- [Exercise instructions]:
Output every line of the entries below as a numbered list, skipping blank lines and omitting the pictures.

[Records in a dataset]
□ □ □ □ □

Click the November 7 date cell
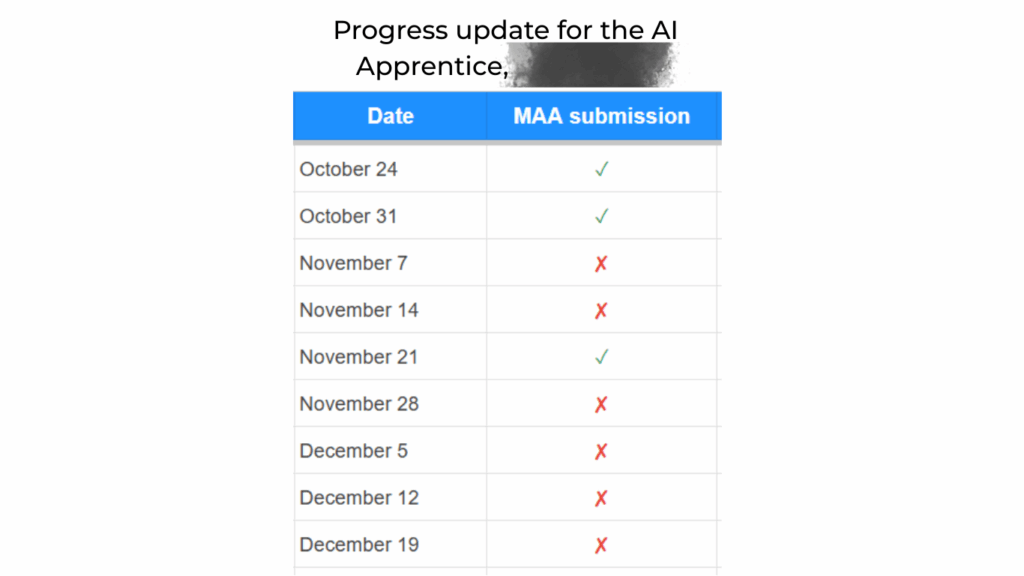Viewport: 1024px width, 576px height. [354, 264]
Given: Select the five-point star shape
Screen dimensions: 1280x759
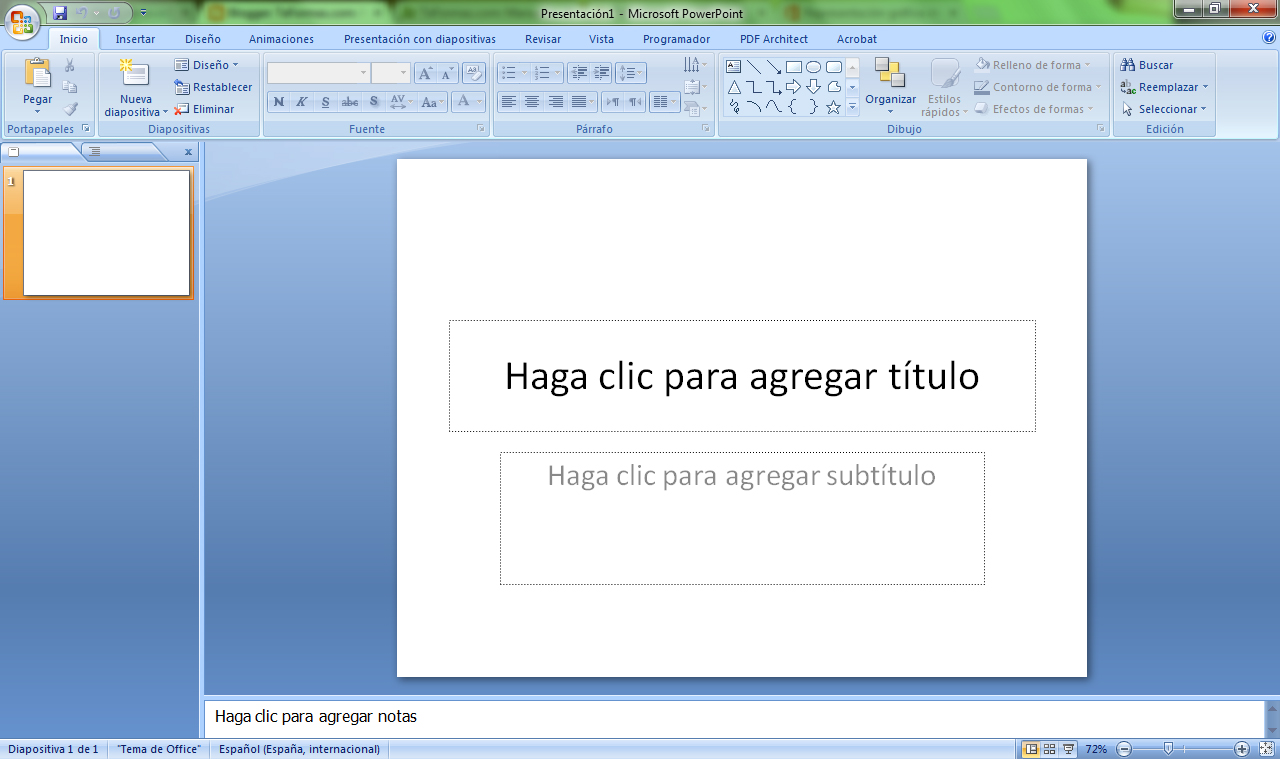Looking at the screenshot, I should tap(833, 107).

□ □ □ □ □

- [Full output]:
1. Click the November 7 date cell
2. Viewport: 1024px width, 576px height. [354, 264]
3. Given: Select the five-point star shape
4. Screen dimensions: 1280x759
5. Looking at the screenshot, I should tap(833, 107).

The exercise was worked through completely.